Your instructions: Reproduce the closing part of the entries exactly: the line with "Task: Click the green forward scan arrow" and all lines after it, ending with the last line, and nothing else.

Records provided:
--- START ---
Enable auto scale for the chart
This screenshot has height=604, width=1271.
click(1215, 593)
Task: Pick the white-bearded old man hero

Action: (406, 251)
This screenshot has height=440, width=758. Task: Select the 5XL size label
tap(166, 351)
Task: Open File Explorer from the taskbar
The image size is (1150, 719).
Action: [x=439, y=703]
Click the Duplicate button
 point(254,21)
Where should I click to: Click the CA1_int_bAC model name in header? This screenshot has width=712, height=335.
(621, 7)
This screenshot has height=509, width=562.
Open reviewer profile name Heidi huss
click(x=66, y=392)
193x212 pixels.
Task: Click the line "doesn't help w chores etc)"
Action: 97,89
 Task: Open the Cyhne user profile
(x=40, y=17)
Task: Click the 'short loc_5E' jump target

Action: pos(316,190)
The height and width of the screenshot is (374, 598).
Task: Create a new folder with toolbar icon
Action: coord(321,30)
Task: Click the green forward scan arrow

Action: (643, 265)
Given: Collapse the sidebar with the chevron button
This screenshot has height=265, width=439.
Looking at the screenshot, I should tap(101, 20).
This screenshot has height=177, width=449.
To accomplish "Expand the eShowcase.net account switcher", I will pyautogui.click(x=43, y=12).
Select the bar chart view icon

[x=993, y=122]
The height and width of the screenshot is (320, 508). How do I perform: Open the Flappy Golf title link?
--- END ---
Solution to the problem:
Task: Click the green forward scan arrow

Action: (643, 265)
Given: Collapse the sidebar with the chevron button
This screenshot has height=265, width=439.
Looking at the screenshot, I should tap(101, 20).
This screenshot has height=177, width=449.
To accomplish "Expand the eShowcase.net account switcher", I will pyautogui.click(x=43, y=12).
Select the bar chart view icon

[x=993, y=122]
The height and width of the screenshot is (320, 508). How do I perform: Open the Flappy Golf title link?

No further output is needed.